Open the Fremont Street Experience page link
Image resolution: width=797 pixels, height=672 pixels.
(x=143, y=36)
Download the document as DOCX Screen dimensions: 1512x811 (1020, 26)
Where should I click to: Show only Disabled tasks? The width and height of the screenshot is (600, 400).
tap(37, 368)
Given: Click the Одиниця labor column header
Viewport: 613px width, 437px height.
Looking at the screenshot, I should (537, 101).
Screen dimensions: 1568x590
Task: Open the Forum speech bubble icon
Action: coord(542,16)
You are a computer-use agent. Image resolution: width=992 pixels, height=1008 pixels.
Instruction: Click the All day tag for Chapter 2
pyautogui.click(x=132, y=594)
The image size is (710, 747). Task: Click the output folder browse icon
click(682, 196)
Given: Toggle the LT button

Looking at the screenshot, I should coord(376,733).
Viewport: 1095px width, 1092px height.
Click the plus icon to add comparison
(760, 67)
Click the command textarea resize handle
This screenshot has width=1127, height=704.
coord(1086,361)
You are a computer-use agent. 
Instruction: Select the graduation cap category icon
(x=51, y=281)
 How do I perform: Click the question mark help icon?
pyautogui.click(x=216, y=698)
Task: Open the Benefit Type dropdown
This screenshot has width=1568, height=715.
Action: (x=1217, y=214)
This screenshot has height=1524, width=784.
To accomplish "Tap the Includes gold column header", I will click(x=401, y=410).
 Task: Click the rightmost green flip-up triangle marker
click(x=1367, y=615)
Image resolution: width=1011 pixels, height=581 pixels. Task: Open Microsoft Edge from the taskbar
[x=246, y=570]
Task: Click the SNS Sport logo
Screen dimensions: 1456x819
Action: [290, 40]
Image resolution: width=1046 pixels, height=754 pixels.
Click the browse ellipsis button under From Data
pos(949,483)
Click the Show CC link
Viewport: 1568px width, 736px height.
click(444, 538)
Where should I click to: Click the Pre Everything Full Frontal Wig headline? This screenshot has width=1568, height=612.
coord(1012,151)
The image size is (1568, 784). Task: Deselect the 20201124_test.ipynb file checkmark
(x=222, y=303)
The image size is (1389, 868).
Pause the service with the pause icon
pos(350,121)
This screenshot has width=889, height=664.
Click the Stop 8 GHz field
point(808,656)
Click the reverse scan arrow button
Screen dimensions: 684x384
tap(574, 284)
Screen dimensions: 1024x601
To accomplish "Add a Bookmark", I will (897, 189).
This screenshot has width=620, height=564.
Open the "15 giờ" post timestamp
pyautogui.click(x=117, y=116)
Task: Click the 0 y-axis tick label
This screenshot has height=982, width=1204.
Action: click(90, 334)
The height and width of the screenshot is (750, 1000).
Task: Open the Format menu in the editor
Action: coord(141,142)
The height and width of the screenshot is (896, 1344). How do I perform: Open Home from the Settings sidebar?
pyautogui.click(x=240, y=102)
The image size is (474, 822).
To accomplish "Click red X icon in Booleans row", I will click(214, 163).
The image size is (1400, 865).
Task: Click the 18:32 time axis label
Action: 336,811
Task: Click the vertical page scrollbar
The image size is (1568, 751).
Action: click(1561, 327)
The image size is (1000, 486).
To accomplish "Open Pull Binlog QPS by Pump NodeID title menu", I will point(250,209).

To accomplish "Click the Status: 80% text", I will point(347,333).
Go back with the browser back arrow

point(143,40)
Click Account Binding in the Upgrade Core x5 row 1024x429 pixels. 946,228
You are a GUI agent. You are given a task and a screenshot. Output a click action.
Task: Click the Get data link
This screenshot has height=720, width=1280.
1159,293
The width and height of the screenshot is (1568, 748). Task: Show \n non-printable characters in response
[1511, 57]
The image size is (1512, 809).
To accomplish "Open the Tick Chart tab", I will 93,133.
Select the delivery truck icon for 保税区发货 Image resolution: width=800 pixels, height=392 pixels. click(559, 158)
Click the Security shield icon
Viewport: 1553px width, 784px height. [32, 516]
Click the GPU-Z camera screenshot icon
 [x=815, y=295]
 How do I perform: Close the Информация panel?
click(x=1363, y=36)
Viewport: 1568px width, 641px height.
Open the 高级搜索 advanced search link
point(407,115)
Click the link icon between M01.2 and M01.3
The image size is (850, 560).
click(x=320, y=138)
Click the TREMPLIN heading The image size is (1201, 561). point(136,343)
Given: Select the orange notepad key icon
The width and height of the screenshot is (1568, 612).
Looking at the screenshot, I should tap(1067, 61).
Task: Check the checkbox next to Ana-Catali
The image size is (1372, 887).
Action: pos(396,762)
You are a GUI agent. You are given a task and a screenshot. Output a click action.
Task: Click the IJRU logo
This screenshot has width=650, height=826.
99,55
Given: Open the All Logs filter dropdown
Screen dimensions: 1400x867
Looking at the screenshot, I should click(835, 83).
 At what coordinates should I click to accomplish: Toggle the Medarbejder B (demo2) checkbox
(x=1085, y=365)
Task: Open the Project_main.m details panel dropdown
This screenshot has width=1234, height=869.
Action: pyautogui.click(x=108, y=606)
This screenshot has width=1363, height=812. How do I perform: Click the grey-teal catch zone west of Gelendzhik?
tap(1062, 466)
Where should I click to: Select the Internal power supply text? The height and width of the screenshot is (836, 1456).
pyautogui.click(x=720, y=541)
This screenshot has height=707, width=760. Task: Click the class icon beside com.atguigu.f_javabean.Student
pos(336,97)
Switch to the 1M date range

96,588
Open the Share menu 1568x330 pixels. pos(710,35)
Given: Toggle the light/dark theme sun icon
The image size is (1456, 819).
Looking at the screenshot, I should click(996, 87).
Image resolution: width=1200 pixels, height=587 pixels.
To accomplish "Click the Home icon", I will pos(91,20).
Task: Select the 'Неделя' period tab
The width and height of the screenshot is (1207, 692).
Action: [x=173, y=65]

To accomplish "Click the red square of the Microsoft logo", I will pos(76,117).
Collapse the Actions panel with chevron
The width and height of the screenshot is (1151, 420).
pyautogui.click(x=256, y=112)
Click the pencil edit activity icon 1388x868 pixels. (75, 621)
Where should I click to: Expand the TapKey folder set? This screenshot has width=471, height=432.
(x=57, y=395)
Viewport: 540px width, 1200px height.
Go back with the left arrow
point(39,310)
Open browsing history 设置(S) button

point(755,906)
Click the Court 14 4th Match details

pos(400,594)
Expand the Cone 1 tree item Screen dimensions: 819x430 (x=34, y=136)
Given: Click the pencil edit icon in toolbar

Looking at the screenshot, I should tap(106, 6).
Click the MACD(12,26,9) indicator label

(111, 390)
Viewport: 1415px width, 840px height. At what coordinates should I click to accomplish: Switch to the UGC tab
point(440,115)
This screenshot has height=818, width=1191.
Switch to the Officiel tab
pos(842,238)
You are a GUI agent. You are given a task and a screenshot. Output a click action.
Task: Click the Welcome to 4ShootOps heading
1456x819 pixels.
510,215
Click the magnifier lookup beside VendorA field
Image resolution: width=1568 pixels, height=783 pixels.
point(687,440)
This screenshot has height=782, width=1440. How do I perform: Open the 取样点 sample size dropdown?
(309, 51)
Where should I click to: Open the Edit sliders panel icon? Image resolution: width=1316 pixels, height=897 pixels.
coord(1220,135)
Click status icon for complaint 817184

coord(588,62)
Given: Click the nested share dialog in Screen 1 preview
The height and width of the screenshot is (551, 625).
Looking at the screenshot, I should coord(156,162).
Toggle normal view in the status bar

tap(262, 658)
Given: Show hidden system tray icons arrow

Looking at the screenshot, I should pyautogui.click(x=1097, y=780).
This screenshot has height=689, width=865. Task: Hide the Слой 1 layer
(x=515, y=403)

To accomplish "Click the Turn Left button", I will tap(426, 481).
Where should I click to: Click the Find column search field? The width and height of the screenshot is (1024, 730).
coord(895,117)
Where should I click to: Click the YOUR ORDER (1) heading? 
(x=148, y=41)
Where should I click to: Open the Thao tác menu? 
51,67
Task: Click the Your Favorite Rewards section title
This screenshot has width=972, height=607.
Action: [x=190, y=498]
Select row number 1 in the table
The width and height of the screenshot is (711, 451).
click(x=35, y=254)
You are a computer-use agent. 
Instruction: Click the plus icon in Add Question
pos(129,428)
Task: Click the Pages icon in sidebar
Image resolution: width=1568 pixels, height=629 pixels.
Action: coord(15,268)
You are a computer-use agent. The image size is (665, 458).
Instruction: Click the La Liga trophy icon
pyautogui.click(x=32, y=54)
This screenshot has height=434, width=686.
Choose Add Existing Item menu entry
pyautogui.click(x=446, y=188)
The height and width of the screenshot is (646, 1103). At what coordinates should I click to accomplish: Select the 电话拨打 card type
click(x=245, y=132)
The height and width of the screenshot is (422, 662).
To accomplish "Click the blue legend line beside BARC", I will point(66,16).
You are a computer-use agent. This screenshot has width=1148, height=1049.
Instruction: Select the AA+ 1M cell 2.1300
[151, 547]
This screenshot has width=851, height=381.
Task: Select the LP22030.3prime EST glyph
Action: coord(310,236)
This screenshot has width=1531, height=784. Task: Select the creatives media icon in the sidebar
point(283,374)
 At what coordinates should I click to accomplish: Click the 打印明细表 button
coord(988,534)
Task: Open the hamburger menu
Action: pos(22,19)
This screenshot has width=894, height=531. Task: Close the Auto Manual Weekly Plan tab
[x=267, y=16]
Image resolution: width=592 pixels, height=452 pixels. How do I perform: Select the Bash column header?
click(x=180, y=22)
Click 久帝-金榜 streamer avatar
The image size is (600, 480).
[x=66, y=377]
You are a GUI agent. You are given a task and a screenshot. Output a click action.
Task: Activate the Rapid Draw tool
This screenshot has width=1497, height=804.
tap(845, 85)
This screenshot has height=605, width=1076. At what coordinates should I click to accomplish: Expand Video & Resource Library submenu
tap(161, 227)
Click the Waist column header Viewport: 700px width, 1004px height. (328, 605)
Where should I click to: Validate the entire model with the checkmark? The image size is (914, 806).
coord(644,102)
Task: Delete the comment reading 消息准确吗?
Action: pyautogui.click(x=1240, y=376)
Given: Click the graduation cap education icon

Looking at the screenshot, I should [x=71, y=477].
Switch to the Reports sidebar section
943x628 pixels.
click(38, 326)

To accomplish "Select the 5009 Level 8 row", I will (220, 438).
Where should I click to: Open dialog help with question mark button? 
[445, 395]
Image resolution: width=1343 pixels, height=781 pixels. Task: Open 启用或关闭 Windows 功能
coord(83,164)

-=-=-=-=-

▸ **Challenge**
How many lines of the material above contain the string "pencil"? Letter case must match. Give only the number.

▸ **Solved problem**
2